Source information:

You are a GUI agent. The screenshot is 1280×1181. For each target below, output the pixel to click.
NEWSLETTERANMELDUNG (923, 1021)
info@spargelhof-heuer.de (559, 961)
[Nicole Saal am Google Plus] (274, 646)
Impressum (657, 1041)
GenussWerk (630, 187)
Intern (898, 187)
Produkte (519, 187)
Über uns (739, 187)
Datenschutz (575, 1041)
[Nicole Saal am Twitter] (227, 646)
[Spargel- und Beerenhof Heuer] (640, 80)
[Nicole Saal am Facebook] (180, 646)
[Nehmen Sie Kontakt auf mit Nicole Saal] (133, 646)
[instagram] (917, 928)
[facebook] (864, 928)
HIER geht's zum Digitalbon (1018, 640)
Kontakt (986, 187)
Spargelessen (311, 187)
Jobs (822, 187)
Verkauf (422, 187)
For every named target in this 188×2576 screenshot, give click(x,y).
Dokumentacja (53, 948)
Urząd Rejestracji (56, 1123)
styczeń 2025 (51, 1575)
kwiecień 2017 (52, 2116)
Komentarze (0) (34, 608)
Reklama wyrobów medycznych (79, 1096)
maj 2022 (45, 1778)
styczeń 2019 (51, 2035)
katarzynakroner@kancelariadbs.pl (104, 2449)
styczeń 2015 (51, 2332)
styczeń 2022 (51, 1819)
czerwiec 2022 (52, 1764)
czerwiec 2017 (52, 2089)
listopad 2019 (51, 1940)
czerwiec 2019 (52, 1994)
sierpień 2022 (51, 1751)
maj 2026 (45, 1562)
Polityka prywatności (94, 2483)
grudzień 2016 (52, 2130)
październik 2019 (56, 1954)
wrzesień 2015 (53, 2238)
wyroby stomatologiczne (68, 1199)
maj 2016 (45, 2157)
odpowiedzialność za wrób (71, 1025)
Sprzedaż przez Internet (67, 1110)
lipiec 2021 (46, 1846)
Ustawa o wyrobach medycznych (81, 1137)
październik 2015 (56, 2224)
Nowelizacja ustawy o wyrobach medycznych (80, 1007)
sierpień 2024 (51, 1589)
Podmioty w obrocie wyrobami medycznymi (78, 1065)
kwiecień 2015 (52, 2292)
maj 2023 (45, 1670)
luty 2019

Task description: Look above for the line containing "Ustawa o wyrobach medycznych (81, 1137)"; reproduce it and every line after it through the end of the material, exactly, and nothing else.

Response area:
Ustawa o wyrobach medycznych (81, 1137)
październik 2015 (56, 2224)
Nowelizacja ustawy o wyrobach medycznych (80, 1007)
sierpień 2024 (51, 1589)
Podmioty w obrocie wyrobami medycznymi (78, 1065)
kwiecień 2015 (52, 2292)
maj 2023 (45, 1670)
luty 2019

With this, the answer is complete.